The leaders of the Working Families Party converged at the Water Street Restaurant & Lounge in Dumbo, site of the victory party for Bill de Blasio, the City Councilman from Brooklyn whose first-place showing I the public advocate race was their biggest feat.
Around midnight, outside the restaurant, de Blasio walked over to Bill Lipton, the deputy director of the W.F.P. and said, “Can you explain these numbers? This wasn’t the model.” Everyone laughed. De Blasio hugged Lipton, then wandered off.
Earlier in the evening, I chatted with de Blasio as Jay-Z music blared from the speakers and well-wishers shoved plastic cups of alcohol in each other’s hands.

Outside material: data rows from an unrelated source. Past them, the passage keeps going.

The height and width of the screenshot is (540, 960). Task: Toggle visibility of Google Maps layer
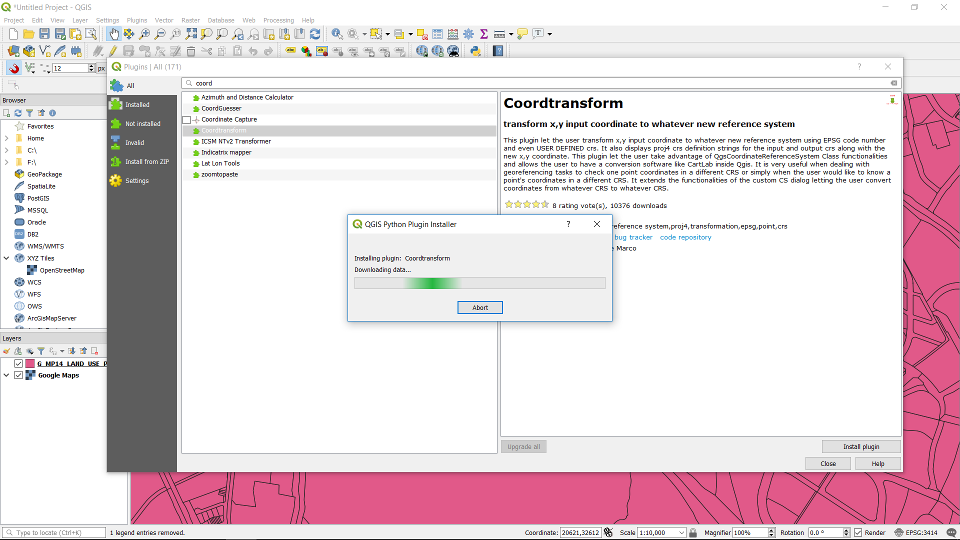pos(18,376)
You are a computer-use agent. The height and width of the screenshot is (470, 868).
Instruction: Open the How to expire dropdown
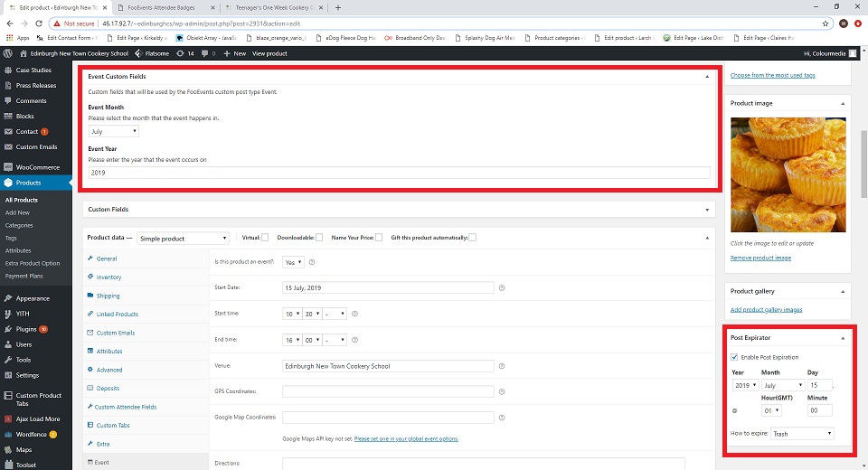pyautogui.click(x=801, y=434)
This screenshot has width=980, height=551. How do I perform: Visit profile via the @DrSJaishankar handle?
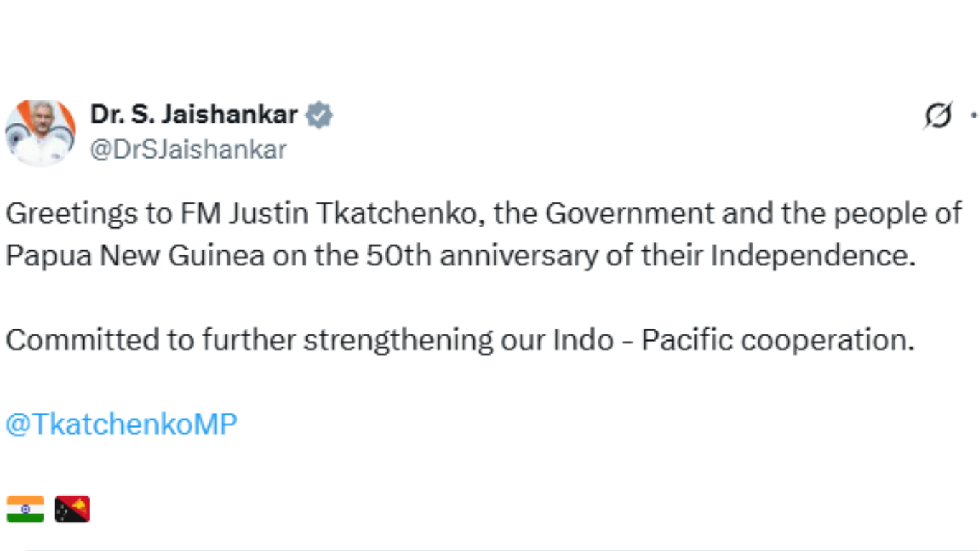pos(189,149)
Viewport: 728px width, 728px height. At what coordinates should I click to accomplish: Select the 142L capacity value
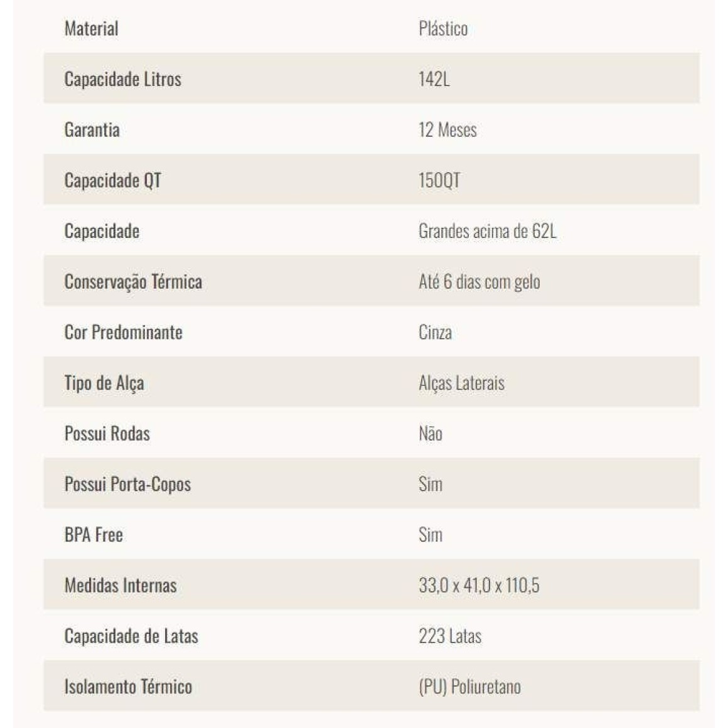tap(434, 79)
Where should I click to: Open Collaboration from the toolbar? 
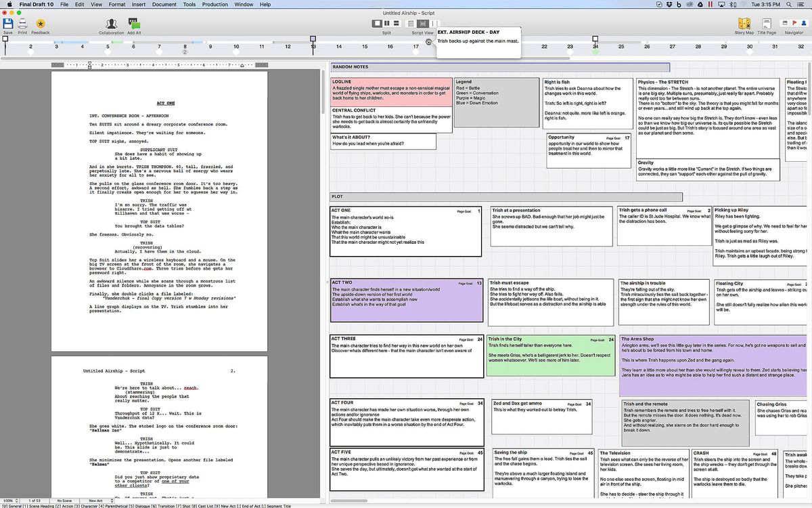pyautogui.click(x=112, y=24)
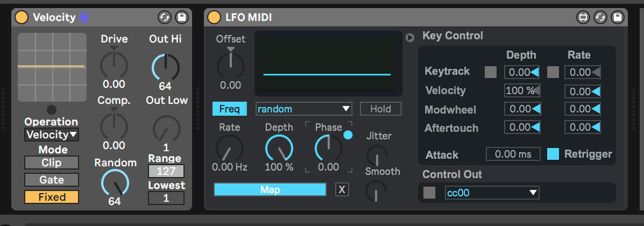Image resolution: width=644 pixels, height=226 pixels.
Task: Open the random waveform dropdown
Action: pos(303,109)
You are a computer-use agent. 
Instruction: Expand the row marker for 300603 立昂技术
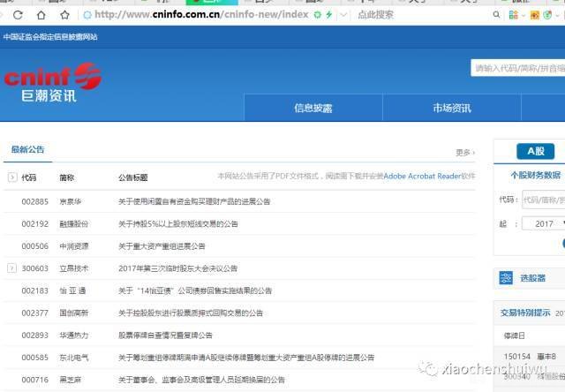tap(11, 268)
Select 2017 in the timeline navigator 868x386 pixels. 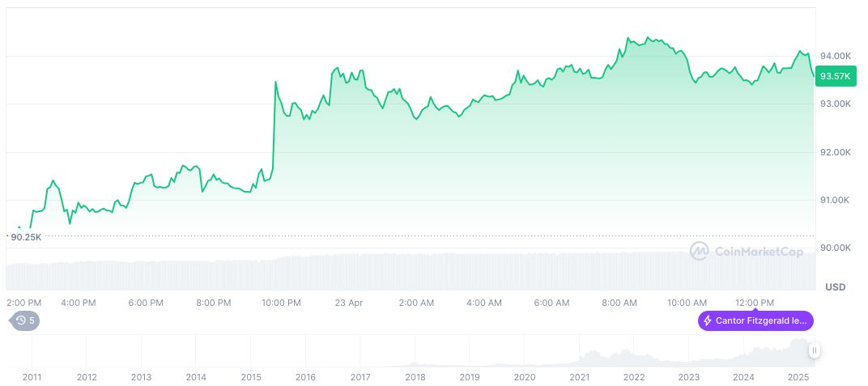point(360,377)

“Clearly a lot of people responded to the fact that I had led the opposition on term limits. And a lot of people wanted someone who can be strong in standing up to the mayor when he’s wrong,” de Blasio said.
When I asked about what this meant for the Working Families Party, de Blasio described them less as a singular entity and more of a patchwork of independent pieces that came together.
“They are a coalition of a lot of important organizations. The victories tonight are also the victories of 1199, 32BJ, the UFT and a lot of other organizations,” he said. “So, I don’t think people should dismiss the fact that this was the sum of a whole bunch of parts.”
I asked if tonight’s results meant that the W.F.P. label is more important to candidates now, relative to the benefits of being a Democrat.
“I think the Democratic Party label is very, very important in this town,” he said. When voters looked at his literature, de Blasio said, “the first thing they wanted to verify was that I was a Democrat.”
He invoked President Obama and the current fight over health care, and said, “Being a Democrat means a lot to people. I think the Working Families Party says something very powerful to progressive people all over this city. It has a reformist message, a change message. I think it’s influential in that level. But in the end, you know, people want to know if a candidate is a Democrat.”